-- start DOCUMENT TEXT --

In sum, the truth that God has ordained whatever comes to pass means that He
(1) decides what will happen and then (2) makes it happen.
God is behind good and evil in different ways. From the verses we saw
above, it is clear that God is the cause of all things. However, we must
understand that God is behind evil in a different way than He is behind good. He
is behind good in a way that renders Him fully deserving of all of the credit for it,
but He is behind evil in such a way that He deserves none of the blame for it.
The correct view seems to be that God is the ultimate cause of sin, but He is not
the positive cause of sin. Therefore, He cannot be blamed for sin. In other words,
God causes sin by withholding goodness, rather than by injecting evil. God does
not produce the sin in people’s hearts. Rather, it proceeds from their own hearts.
God simply withholds the grace that would change the hearts, and thus is the
ultimate cause but not the positive, or morally guilty, cause.
In other words, negative causation shows that sinfulness is not in a person’s
heart because God produced it, but because He withheld the grace that would
have eliminated the sin. But God does direct the degree of sinfulness in the heart
and arrange the form in which the sin of the heart manifests itself by means of
negative causation (withdrawing His restraining grace even more and thus
hardening the heart), and/or by orchestrating circumstances so that the sin that
He has ordained will be carried out.
end of quote
__________________________________________________________________________________________________________________________–
Ok - that’s the case, partially, of some Reformed theologians (thirdmill.org/articles/mat_perma … n.sov2.pdf) Personally I think they get tongue-tied trying to make a nonsensical case.
The only ways I have found, around this line of thinking, is to say of God:
He cannot prevent evil but promises in the end that 'All manner of things shall be well"

-- end DOCUMENT TEXT --
-- start COLLECTED MATERIAL --

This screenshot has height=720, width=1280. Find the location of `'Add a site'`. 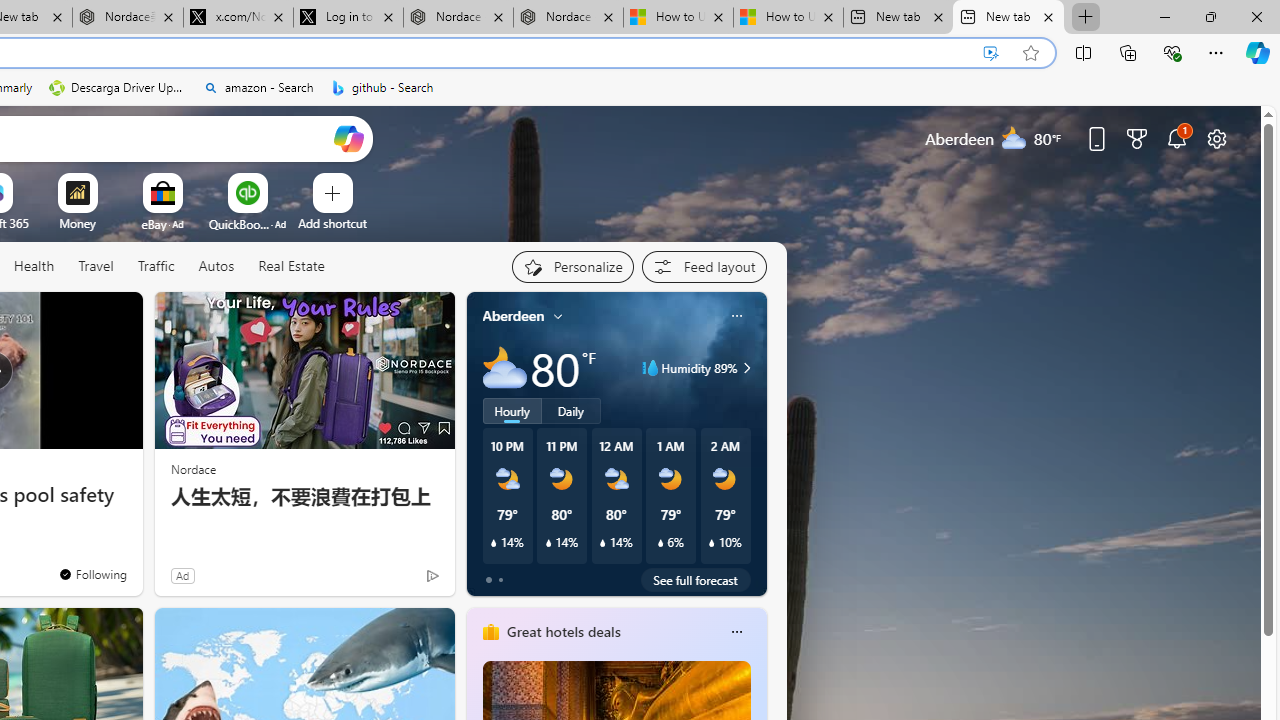

'Add a site' is located at coordinates (332, 223).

-- end COLLECTED MATERIAL --

**WRITTEN TASKS:**
1) Name every kind of cause or causation that the passage on God and evil uses to describe God's relation to sin.
2) Retype the passage on God and evil, starting at "In other words, negative" and ending at "be carried out.".

**EXERCISE SOLUTIONS:**
1) ultimate cause; positive cause (also called the morally guilty cause); negative causation

2)
In other words, negative causation shows that sinfulness is not in a person’s
heart because God produced it, but because He withheld the grace that would
have eliminated the sin. But God does direct the degree of sinfulness in the heart
and arrange the form in which the sin of the heart manifests itself by means of
negative causation (withdrawing His restraining grace even more and thus
hardening the heart), and/or by orchestrating circumstances so that the sin that
He has ordained will be carried out.